• Short exercise:
Rewrite the records with every instance of "GUI agent" changed to "graphical interface agent", and leave all other text as it is.

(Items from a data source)
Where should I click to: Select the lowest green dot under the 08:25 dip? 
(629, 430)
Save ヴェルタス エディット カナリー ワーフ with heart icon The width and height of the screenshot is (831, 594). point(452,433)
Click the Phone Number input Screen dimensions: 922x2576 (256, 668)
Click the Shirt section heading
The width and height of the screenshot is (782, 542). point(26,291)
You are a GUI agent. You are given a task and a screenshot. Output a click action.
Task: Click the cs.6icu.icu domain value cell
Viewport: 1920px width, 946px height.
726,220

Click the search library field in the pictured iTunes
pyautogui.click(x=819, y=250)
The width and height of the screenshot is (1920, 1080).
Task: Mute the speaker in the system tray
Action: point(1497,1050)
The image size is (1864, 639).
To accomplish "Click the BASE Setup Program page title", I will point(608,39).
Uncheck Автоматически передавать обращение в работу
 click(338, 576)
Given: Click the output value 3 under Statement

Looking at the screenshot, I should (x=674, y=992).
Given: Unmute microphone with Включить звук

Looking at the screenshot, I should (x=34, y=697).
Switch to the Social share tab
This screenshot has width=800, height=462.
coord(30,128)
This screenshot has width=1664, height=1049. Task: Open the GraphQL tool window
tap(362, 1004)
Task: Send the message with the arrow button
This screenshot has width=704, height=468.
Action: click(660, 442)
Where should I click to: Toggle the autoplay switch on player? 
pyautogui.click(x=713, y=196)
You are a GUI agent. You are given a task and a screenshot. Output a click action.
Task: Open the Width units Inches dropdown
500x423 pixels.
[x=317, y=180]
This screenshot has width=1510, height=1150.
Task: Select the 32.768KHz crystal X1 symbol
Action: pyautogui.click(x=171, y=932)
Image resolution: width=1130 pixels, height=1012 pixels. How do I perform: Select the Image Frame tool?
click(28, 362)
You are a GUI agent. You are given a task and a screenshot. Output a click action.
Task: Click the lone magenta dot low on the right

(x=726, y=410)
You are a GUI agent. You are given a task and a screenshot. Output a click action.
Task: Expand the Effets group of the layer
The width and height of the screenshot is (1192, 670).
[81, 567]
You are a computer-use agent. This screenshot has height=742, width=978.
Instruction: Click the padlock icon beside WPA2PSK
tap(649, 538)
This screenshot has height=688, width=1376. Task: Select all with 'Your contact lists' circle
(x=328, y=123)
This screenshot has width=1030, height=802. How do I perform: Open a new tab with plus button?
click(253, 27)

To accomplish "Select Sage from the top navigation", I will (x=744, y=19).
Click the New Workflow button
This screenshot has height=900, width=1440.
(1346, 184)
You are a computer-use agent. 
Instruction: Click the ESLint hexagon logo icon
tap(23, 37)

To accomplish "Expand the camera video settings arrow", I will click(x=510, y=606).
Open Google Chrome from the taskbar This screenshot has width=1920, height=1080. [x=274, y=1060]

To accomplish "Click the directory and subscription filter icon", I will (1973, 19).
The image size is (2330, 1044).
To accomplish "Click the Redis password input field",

• Expected output:
Where should I click to: Select the lowest green dot under the 08:25 dip? 
(629, 430)
Save ヴェルタス エディット カナリー ワーフ with heart icon The width and height of the screenshot is (831, 594). point(452,433)
Click the Phone Number input Screen dimensions: 922x2576 (256, 668)
Click the Shirt section heading
The width and height of the screenshot is (782, 542). point(26,291)
You are a graphical interface agent. You are given a task and a screenshot. Output a click action.
Task: Click the cs.6icu.icu domain value cell
Viewport: 1920px width, 946px height.
726,220

Click the search library field in the pictured iTunes
pyautogui.click(x=819, y=250)
The width and height of the screenshot is (1920, 1080).
Task: Mute the speaker in the system tray
Action: point(1497,1050)
The image size is (1864, 639).
To accomplish "Click the BASE Setup Program page title", I will point(608,39).
Uncheck Автоматически передавать обращение в работу
 click(338, 576)
Given: Click the output value 3 under Statement

Looking at the screenshot, I should (x=674, y=992).
Given: Unmute microphone with Включить звук

Looking at the screenshot, I should (x=34, y=697).
Switch to the Social share tab
This screenshot has width=800, height=462.
coord(30,128)
This screenshot has width=1664, height=1049. Task: Open the GraphQL tool window
tap(362, 1004)
Task: Send the message with the arrow button
This screenshot has width=704, height=468.
Action: click(660, 442)
Where should I click to: Toggle the autoplay switch on player? 
pyautogui.click(x=713, y=196)
You are a graphical interface agent. You are given a task and a screenshot. Output a click action.
Task: Open the Width units Inches dropdown
500x423 pixels.
[x=317, y=180]
This screenshot has width=1510, height=1150.
Task: Select the 32.768KHz crystal X1 symbol
Action: pyautogui.click(x=171, y=932)
Image resolution: width=1130 pixels, height=1012 pixels. How do I perform: Select the Image Frame tool?
click(28, 362)
You are a graphical interface agent. You are given a task and a screenshot. Output a click action.
Task: Click the lone magenta dot low on the right

(x=726, y=410)
You are a graphical interface agent. You are given a task and a screenshot. Output a click action.
Task: Expand the Effets group of the layer
The width and height of the screenshot is (1192, 670).
[81, 567]
You are a computer-use agent. This screenshot has height=742, width=978.
Instruction: Click the padlock icon beside WPA2PSK
tap(649, 538)
This screenshot has height=688, width=1376. Task: Select all with 'Your contact lists' circle
(x=328, y=123)
This screenshot has width=1030, height=802. How do I perform: Open a new tab with plus button?
click(253, 27)

To accomplish "Select Sage from the top navigation", I will (x=744, y=19).
Click the New Workflow button
This screenshot has height=900, width=1440.
(1346, 184)
You are a computer-use agent. 
Instruction: Click the ESLint hexagon logo icon
tap(23, 37)

To accomplish "Expand the camera video settings arrow", I will click(x=510, y=606).
Open Google Chrome from the taskbar This screenshot has width=1920, height=1080. [x=274, y=1060]

To accomplish "Click the directory and subscription filter icon", I will (1973, 19).
The image size is (2330, 1044).
To accomplish "Click the Redis password input field",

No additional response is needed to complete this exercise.